Departmental elections to elect the membership of the Departmental Councils of France's 100 departments were held on 22 and 29 March 2015 (first and second round). In 2015 for the first time, the term "departmental elections" replaced "cantonal elections", and the term "Departmental Council" replaced "General Council".

The Union for a Popular Movement won 27 new departments and lost one, resulting in it holding a majority in 67 Departmental Councils. 62 candidates were elected for the National Front nationwide but the party won no departments.

Electoral system

Like the previous cantonal elections, the departmental elections used a two-round system similar to that employed in the country's legislative elections. One change was that the election adopted paired voting.
2 councillors (a man and a woman) were elected from single-member constituencies (the new cantons adopted in 2014). 
A pair securing the votes of at least 25% of the canton's registered voters and more than 50% of the total number of votes actually cast in the first round of voting would be thereby elected.

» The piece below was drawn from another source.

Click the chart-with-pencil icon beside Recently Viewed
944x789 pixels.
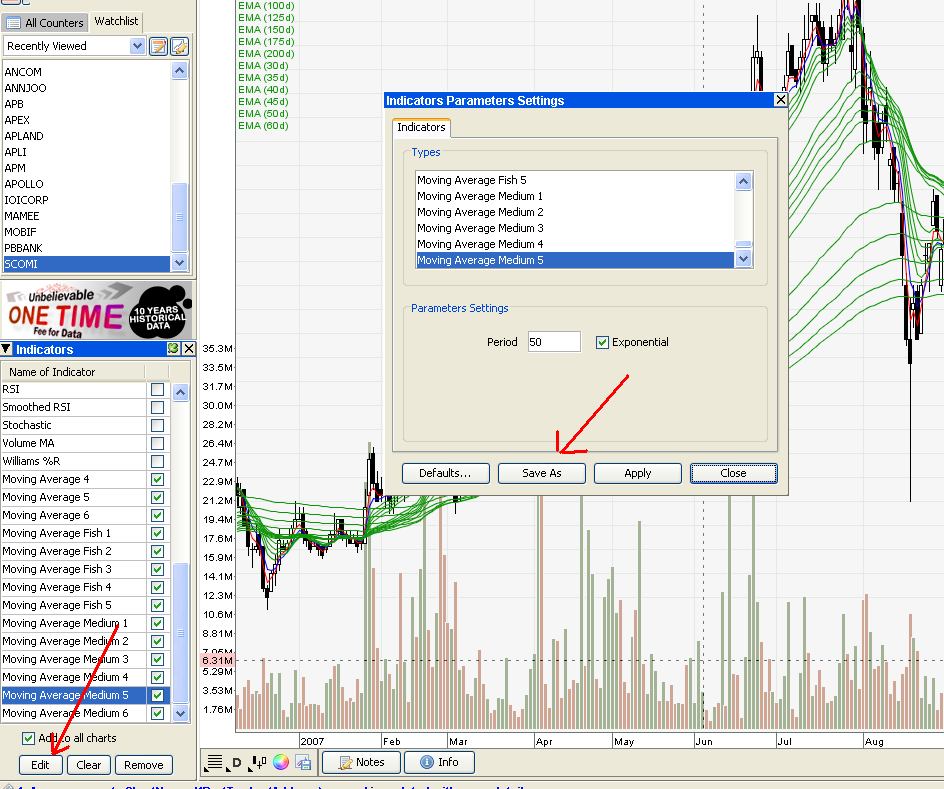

If no candidate satisfies these conditions, then a second round of voting would be held one week later.
The two pairs who received the highest number of votes in the first round, plus any other candidate or candidates who received the votes of at least 12.5% of those registered to vote in the canton, would be eligible to stand in the second round. 
In the second round, the pair receiving the highest number of votes would be elected.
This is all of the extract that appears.